Un mese dopo, il “Monitore” preannuncia, sempre con grande enfasi, l’imminente Pranzo patriottico delle Cittadine: “...nel giorno 9 pratile (28 maggio) in cui le nostre Cittadine sensibili, e democratiche riconosceranno col pubblico pranzo patriotico per sorelle, e per loro eguali le infelici nate nell’indigenza...” (numero 42 del 26 maggio). L’articolo continua con una interessante invettiva rivolta a tutti coloro che vorrebbero boicottare il previsto pranzo femminile: “Tutto è in moto per il pranzo patriotico delle Cittadine di lunedì. Nel moto universale vi sono dei moti particolari e segreti per impedire il moto di alcune Cittadine a questa Repubblicana funzione. Gli Agenti sono alcuni pretuccoli, alcuni bigottoni, alcune pinzocchere, alcuni fratacchioni. Se sapeste cosa dicono? Se sapeste cosa fanno? Cose degnissime di riso e di pietà. Dicono, per esempio, che una donna, ed una ragazza non debbono esporsi alla vista di migliaja di persone. Ipocriti! Si esponevano bene alle vostre processioni … con bei mazzetti di fiori in petto, con tutte l’eleganze della moda indosso; ma allora si trattava di sante botteghe, che vi empivano la borsa, miei cari Preti, e Frati, ed ora si tratta di dar da mangiare ai poveri… Le brave cittadine si copriranno di gloria e di benedizioni. I pretuccoli si morderanno le labbra, i bigottoni bestemmieranno devotamente, le pinzocchere creperanno di rabbia, i fratacchioni sbufferanno per il dispetto, e tutto andrà sorprendentemente bene.”
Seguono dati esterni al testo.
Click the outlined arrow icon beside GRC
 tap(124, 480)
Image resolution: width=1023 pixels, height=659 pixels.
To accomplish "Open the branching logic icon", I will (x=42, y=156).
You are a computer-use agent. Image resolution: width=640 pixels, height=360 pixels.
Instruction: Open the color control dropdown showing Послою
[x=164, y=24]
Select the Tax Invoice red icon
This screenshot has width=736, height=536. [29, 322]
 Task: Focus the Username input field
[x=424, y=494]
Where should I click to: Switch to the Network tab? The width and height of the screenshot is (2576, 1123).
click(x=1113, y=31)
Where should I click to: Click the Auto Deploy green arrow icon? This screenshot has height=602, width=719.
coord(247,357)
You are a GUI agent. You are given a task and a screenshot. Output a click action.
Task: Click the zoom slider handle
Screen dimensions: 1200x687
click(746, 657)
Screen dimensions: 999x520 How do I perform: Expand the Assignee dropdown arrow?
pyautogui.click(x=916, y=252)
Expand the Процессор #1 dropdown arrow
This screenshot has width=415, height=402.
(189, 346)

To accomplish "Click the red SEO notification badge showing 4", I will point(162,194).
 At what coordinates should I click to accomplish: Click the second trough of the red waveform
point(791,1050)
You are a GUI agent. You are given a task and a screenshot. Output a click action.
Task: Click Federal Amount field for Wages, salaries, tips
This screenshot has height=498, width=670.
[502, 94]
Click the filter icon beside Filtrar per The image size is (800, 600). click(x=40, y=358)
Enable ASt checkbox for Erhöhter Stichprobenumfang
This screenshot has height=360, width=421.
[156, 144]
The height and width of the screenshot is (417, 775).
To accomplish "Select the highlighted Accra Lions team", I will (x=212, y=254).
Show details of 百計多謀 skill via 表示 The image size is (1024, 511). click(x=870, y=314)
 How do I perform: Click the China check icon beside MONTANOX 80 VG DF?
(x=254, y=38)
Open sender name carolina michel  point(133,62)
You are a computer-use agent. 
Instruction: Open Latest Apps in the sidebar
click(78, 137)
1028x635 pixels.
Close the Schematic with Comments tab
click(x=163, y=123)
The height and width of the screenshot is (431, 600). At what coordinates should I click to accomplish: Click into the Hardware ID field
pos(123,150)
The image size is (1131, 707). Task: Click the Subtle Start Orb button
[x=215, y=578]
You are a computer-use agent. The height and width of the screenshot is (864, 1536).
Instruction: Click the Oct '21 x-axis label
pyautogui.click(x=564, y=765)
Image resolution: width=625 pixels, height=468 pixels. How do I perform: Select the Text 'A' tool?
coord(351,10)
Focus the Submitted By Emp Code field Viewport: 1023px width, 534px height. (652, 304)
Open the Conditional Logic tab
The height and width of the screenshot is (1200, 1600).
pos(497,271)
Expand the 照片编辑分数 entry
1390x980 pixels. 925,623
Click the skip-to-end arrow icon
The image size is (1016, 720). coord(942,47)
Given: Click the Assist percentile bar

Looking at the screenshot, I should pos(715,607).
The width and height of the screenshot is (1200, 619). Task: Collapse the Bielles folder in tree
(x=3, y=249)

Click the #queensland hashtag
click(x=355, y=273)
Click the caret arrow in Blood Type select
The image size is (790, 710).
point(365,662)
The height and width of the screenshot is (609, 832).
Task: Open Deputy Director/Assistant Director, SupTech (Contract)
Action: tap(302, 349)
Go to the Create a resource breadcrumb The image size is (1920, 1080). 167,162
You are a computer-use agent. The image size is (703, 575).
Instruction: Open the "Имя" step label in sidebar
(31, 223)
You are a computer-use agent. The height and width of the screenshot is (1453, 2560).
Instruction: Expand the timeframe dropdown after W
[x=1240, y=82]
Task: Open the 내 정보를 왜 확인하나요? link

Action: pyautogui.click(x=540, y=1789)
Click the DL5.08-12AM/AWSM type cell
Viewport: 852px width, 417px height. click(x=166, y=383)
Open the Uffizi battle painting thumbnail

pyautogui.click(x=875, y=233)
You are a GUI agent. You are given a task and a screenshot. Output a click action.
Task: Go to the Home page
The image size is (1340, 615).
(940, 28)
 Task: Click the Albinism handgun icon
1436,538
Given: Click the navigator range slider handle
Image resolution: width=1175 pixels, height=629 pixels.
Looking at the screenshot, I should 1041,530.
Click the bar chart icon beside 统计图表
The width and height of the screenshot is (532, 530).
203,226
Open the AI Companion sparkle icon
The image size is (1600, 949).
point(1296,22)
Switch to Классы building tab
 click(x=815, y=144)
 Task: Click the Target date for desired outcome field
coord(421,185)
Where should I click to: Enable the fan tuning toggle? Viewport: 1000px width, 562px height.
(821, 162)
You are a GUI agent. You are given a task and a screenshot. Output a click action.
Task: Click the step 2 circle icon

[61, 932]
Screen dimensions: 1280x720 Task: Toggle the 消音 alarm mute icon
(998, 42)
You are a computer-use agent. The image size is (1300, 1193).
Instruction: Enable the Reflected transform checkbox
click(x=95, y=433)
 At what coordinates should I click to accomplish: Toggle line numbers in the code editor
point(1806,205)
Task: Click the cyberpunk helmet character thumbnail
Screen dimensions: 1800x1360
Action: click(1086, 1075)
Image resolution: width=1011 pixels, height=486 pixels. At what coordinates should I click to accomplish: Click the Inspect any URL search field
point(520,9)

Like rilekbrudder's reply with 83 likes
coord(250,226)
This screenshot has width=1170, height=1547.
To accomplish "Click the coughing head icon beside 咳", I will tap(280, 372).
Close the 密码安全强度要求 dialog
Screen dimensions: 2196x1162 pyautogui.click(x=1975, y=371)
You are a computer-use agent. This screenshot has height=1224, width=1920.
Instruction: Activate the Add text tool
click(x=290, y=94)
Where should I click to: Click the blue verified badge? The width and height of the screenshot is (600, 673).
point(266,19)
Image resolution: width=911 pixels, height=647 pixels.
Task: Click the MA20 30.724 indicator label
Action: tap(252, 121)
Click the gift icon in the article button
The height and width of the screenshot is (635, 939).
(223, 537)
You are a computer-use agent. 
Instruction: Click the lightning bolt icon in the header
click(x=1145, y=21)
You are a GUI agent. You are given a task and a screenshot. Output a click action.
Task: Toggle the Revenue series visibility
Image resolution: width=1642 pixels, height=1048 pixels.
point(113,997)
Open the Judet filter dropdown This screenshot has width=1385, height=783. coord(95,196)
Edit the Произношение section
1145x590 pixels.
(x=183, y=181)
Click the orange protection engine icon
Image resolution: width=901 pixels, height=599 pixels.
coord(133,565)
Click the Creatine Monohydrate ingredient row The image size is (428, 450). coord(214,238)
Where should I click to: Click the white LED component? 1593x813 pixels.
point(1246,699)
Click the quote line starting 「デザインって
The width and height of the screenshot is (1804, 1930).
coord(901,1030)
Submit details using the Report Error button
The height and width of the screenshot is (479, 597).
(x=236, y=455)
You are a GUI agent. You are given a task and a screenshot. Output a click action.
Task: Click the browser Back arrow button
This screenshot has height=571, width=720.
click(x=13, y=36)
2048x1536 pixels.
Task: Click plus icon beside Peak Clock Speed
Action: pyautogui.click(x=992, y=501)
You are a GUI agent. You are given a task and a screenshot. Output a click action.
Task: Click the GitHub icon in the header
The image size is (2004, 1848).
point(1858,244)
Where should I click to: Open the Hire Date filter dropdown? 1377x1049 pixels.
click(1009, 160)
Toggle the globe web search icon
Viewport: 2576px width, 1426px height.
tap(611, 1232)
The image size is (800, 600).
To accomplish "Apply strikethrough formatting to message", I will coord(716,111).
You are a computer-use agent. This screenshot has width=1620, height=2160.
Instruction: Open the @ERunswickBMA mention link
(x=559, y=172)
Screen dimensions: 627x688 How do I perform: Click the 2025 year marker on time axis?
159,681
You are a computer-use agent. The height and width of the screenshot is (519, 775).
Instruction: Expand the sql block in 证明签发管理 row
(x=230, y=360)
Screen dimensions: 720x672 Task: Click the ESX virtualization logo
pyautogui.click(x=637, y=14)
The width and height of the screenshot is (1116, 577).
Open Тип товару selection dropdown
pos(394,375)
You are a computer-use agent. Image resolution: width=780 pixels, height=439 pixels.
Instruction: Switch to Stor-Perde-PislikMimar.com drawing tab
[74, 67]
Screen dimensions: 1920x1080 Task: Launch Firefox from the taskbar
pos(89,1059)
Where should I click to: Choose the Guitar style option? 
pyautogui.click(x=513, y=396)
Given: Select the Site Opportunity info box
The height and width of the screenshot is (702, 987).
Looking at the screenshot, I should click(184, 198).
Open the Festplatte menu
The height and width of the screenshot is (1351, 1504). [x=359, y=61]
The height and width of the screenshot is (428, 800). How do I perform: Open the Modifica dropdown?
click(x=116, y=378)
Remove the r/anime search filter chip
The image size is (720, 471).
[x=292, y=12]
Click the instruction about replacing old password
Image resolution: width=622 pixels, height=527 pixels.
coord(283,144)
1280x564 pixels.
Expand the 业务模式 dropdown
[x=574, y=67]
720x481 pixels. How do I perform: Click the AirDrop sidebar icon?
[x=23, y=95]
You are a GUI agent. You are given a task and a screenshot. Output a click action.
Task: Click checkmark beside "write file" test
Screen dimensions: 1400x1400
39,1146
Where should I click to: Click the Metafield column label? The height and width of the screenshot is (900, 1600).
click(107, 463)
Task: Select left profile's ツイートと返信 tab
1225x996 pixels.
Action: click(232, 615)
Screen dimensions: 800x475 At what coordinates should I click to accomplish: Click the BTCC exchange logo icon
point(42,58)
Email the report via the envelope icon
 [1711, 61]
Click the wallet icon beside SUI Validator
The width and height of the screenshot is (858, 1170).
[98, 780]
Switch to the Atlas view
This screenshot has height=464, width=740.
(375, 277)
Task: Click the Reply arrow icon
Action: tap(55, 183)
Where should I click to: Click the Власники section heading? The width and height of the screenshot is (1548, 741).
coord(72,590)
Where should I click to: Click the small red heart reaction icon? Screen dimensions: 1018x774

Purtroppo ci mise lo zampino il tempo mutevole di fine maggio: “… la piazza sola così ornata e disposta con festoni tricolorati per tutto, colle tavole coperte alla Bruto di berrettine rosse, di fiori, di verdura, con superbi pennacchioni sopra le tende, con altre quattro tende ai quattro angoli per la Guardia Nazionale, dava di sé un compìto, vaghissimo spettacolo”. Il corteo partì dalle Pubbliche Scuole, site in quella che oggi è via Farini, di fronte a Piazza Minghetti, si snodò senza intoppi per il Pavaglione, sino in piazza Maggiore, dove però “Appena assise le cittadine a tavola con le indigenti compagne, ed assaggiata la prima portata, un’improvvisa violentissima pioggia disperse le commensali, che si ricovrarono parte sotto i portici e parte nel palazzo nazionale, ove confusamente fu dispensato il restante del pranzo alle povere indigenti, che si presentarono a riceverlo.” (Guidicini) Più drammatico e poetico il resoconto del “Monitore”: “I bravi militari … preceduti dalla banda, servono in tavola le prime vivande….. Ahimè! Il Cielo in pria sereno si turba; già cade qualche goccia d’acqua, già densa nube s’avvanza, già un diluvio di acqua innonda per tutto… Tutto venne dispensato ai poveri dentro il Palazzo Nazionale. Sono le cinque, e torna a risplendere il sole...”. Il dispetto del tempo provocò ovviamente le inopportune considerazioni di tutti coloro che già avevano criticato l’idea di portare le donne sulla pubblica piazza, ma in ogni caso la serata terminò in tranquillità, col veglione offerto al Teatro, che sul retro era allestito con un “graziosissimo boschetto di alberi trasportati da cui pendevano fiaccole tricolorate. In fondo, in mezzo ad alta e folta spalliera di verdure, sorgeva la statua colossale della libertà, ed accanto ad essa due ordini d’orchestra per la banda militare. Il teatro, gli archi, il boschetto, l’eleganza, la disposizione, l’invenzione formavano un tutto brillante, spettacoloso, magnifico, una di quelle cose insomma, che bisogna vedere, per poterne comprendere il pregio e la bellezza. Tutto fu ritrovato, ed opera del Cittadino Mauro Gandolfi.”